Vale ainda lembrar que recentemente a Justiça argentina – Jango
morreu em Las Mercedes, na Argentina – tinha solicitado às autoridades
brasileiras que fosse feita a exumação. O pedido não foi respondido, o
que só agora acontecerá graças a Comissão da Verdade.
É preciso também que a Comissão procure esclarecer com precisão o que
poucas semanas antes da morte de Jango foi fazer no Uruguai (Jango
ainda estava lá) o famigerado delegado Sérgio Fleury, que recebeu
grandes elogios por parte do então deputado estadual pela Arena de São
Paulo, José Maria Marin, atual presidente da Confederação Brasileira de
Futebol (CBF) .
Da mesma forma que Jango, ainda falta esclarecer em definitivo a
morte de Juscelino Kubitschek em acidente de carro na Rio-São Paulo em
que o motorista, segundo denúncias, teria sido baleado, fato não
investigado como deveria.
O terceiro participante da Frente Ampla, Carlos Lacerda, segundo
denúncias, ingressou em um hospital para cuidar do agravamento de uma
gripe e acabou morrendo.
Os três naquele momento de 1976, em função da carência de lideranças
civis de envergadura nacional, poderiam, em caso de uma abertura, ser
eleitos por voto popular, algo que os generais de plantão não
conseguiam. Sempre foram biônicos.
Eleger Jango, JK ou mesmo Lacerda naquele momento era tudo que o
general de plantão da ocasião (Ernesto Geisel) e seu “mago”, o Coronel
Golbery do Couto e Silva, não queriam. Temiam perder o controle da
propalada abertura lenta e gradual, que nunca passou de uma peça de
marketing do sistema que agonizava.
A extrema direita, a das bombas e atentados praticados, muitas vezes
com o objetivo de incriminar a esquerda, tentava também à sua maneira
manter o regime ditatorial.
Para conhecer tudo o que aconteceu naquele período é preciso também
lembrar fatos e contextualizá-los. É preciso não esquecer da política
econômica praticada pelos governos ditatoriais, responsáveis em grande
medida pela redução do poder aquisitivo dos assalariados, resultando na
perda de qualidade de vida de amplas parcelas da população.

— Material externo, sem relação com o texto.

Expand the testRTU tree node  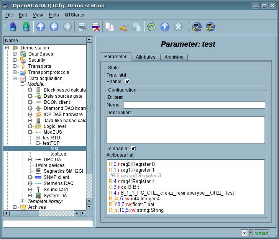38,138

Tudo isso faz parte de um todo que derivou na dura repressão
praticada por agentes do Estado brasileiro, que obedeciam ordens
superiores, mas agiam de forma mais realista do que o rei, como acontece
em regimes do tipo implantado a partir de 1964.
A Comissão Nacional da Verdade tem a missão histórica de mostrar aos brasileiros tudo isso com detalhes.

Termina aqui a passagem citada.